=== What this task involves ===
From the entries below, copy out every line with "computer" in it.

=== Raw data ===
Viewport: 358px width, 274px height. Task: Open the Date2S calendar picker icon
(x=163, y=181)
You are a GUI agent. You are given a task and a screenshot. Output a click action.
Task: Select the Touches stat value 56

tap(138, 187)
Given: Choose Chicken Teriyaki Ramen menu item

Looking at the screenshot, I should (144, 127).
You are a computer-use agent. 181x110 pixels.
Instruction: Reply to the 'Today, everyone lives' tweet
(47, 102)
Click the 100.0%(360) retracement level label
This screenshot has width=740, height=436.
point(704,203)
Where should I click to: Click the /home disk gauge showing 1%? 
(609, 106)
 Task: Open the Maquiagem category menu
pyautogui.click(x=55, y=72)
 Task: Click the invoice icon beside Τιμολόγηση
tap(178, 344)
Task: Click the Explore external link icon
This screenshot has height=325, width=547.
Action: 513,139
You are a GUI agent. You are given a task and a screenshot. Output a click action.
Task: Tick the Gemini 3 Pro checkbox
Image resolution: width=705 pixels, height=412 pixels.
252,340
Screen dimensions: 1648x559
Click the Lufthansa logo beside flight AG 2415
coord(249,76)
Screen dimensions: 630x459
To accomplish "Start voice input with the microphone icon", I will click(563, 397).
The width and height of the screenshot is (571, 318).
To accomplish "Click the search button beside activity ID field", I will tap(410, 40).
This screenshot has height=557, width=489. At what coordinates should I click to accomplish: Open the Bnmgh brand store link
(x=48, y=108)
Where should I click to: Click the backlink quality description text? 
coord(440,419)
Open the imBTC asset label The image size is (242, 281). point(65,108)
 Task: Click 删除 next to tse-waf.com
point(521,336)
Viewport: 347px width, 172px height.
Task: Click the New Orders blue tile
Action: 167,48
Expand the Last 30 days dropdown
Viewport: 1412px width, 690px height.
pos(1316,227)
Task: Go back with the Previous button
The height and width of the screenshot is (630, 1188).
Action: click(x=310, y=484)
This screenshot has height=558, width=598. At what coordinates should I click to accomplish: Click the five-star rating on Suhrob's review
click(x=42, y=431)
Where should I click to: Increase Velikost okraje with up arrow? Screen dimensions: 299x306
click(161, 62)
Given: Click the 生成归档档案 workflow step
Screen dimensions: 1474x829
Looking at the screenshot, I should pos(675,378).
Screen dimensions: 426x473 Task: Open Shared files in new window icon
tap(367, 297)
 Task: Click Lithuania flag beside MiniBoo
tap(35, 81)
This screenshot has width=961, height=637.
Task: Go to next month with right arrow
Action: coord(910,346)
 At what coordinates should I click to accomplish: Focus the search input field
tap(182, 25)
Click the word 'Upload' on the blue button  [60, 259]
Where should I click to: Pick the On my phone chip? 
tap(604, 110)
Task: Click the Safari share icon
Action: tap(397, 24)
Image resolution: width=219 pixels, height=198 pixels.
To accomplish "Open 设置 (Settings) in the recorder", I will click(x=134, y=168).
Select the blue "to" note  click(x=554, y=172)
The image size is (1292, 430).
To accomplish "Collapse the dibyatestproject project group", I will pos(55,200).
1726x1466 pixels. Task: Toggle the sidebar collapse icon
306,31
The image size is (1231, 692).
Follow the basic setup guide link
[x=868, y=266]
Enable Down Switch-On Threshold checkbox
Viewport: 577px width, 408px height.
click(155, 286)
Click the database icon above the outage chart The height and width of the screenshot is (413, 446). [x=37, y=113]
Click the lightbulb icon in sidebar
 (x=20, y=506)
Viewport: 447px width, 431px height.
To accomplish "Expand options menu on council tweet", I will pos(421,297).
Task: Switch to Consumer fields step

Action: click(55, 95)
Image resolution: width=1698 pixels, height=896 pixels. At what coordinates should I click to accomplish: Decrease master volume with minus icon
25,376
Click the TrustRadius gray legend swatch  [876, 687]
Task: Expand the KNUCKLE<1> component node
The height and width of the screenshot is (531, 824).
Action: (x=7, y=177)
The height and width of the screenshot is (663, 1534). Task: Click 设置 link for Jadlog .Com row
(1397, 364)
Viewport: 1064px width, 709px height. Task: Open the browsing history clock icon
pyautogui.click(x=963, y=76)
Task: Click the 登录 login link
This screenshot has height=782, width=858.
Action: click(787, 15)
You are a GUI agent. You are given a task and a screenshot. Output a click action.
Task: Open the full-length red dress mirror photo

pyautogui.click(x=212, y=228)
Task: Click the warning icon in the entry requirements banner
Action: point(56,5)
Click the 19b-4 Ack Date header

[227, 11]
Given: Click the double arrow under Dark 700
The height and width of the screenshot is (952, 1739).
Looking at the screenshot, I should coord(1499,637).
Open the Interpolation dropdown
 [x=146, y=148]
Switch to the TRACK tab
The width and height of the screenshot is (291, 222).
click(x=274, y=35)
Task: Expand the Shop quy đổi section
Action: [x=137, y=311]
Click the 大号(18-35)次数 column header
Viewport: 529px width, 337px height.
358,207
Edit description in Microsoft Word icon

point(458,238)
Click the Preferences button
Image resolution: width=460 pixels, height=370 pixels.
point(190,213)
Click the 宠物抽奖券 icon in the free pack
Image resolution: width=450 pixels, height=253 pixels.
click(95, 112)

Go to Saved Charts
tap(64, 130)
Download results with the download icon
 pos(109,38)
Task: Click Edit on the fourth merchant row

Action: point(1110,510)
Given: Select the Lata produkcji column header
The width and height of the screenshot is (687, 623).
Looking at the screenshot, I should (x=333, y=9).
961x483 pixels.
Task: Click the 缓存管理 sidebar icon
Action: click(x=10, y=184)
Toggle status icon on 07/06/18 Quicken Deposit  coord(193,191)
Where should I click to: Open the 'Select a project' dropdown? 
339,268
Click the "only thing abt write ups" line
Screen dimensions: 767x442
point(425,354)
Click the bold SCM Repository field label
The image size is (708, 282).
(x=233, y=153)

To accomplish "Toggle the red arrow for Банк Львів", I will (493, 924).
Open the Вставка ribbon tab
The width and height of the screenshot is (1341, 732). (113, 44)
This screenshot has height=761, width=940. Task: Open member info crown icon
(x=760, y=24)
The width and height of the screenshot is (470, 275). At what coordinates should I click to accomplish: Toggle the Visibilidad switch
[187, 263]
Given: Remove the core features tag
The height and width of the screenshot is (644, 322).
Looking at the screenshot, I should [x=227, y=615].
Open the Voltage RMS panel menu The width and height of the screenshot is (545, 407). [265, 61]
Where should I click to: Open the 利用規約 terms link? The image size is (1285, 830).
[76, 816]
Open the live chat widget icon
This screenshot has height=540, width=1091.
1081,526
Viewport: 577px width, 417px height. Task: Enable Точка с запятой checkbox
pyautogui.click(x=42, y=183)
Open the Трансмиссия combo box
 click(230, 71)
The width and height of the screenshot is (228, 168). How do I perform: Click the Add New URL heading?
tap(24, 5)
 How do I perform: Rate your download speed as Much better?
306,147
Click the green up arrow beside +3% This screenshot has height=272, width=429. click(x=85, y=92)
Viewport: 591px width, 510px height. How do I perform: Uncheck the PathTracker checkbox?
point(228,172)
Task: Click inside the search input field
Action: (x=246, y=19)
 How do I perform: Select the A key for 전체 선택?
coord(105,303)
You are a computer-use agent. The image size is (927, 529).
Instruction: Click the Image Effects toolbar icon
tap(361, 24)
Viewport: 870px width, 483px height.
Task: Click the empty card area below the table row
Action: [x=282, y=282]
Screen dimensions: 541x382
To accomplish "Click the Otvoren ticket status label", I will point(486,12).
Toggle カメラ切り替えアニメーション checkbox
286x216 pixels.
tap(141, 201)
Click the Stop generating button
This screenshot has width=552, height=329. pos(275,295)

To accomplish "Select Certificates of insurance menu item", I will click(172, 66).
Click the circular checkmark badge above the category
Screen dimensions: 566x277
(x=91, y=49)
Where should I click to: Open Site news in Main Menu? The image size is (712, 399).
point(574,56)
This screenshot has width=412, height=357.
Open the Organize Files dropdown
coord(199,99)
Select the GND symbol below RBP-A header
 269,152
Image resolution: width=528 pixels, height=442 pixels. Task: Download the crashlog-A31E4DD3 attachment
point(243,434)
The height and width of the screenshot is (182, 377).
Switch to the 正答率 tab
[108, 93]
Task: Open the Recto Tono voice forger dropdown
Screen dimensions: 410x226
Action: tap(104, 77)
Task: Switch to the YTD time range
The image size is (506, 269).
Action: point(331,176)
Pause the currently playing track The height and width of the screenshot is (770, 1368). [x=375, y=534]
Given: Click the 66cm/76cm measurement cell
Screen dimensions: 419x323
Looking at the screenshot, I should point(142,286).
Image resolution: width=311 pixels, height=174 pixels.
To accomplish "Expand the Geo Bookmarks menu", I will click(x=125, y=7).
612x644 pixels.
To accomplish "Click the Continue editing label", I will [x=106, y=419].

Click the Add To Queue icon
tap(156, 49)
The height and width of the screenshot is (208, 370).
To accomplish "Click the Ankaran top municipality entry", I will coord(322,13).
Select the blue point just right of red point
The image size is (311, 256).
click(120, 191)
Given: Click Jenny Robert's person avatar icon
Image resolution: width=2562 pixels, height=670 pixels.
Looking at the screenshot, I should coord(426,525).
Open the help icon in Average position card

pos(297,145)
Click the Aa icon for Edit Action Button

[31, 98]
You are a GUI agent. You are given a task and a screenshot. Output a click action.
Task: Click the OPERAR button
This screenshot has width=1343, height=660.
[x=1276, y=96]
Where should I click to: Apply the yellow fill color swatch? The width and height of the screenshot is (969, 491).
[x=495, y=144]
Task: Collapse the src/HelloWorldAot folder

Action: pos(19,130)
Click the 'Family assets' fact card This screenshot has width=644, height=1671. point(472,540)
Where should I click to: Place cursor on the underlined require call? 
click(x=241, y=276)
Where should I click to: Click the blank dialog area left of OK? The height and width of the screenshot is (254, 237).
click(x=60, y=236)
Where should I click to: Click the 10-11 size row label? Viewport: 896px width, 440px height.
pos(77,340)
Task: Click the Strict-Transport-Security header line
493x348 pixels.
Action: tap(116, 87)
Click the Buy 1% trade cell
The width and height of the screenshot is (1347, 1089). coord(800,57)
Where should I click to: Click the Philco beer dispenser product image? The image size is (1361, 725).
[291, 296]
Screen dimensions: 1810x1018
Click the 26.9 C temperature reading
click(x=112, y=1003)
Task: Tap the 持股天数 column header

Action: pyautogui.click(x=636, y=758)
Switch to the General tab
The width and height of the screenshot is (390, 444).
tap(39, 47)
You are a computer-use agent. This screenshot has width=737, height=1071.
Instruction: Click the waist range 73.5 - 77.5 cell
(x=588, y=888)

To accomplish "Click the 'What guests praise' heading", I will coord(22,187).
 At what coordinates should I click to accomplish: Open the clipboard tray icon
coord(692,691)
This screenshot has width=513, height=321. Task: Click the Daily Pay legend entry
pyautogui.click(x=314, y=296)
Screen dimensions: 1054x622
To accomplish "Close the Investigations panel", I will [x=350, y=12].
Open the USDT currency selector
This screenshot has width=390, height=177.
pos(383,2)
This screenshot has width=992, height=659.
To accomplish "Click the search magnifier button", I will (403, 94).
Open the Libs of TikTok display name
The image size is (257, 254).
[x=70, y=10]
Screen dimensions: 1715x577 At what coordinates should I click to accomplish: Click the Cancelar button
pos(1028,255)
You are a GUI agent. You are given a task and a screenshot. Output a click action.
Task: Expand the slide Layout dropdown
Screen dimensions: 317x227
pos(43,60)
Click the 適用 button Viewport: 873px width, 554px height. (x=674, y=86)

=== Answer area ===
You are a computer-use agent. 181x110 pixels.
You are a computer-use agent. The image size is (927, 529).
You are a computer-use agent. This screenshot has width=737, height=1071.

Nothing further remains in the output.